■ **Stated exercise**:
Show each line below that contains the string "width", treating uppercase and lowercase as different.

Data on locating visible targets
§ §

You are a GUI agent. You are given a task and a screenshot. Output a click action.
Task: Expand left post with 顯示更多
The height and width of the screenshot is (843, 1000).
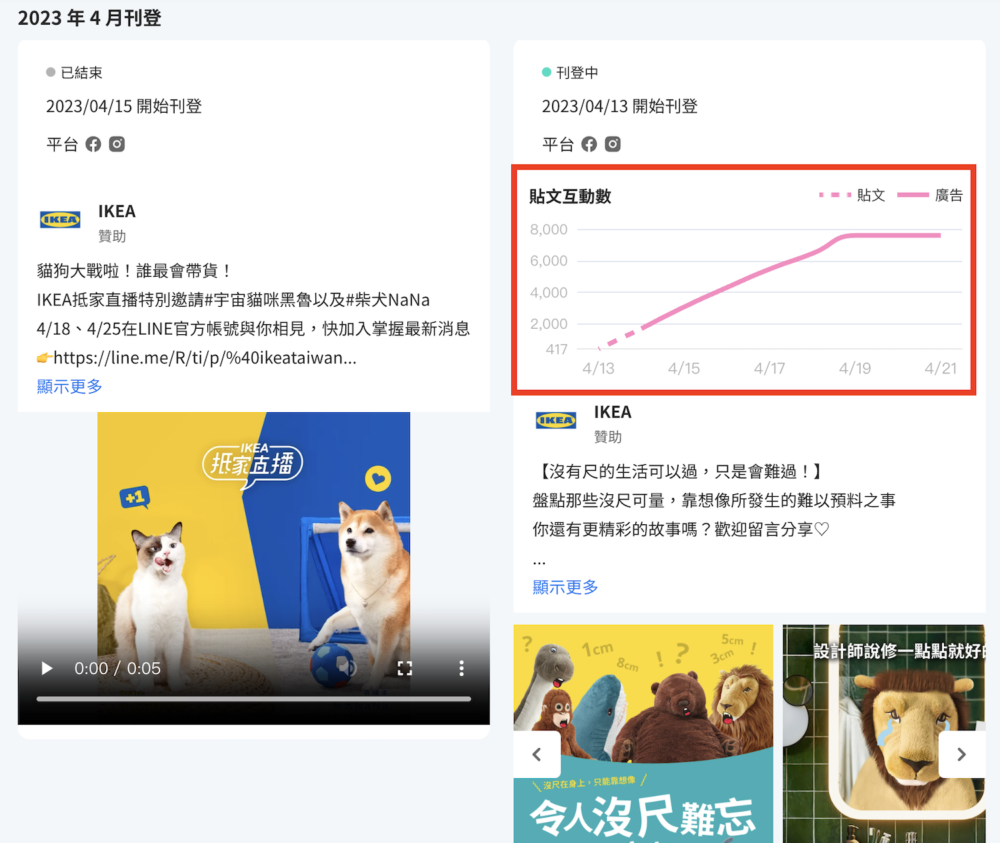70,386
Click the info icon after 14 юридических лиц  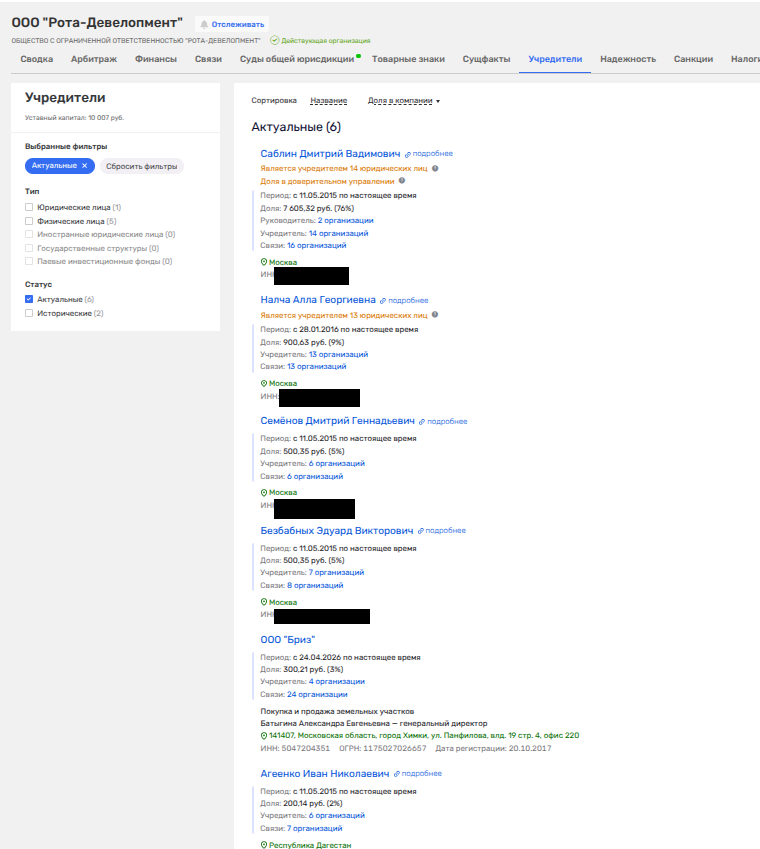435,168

§ §

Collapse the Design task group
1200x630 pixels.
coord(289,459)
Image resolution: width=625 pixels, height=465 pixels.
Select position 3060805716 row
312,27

§ §

■ **Solution to this task**:
The height and width of the screenshot is (843, 1000).
Image resolution: width=625 pixels, height=465 pixels.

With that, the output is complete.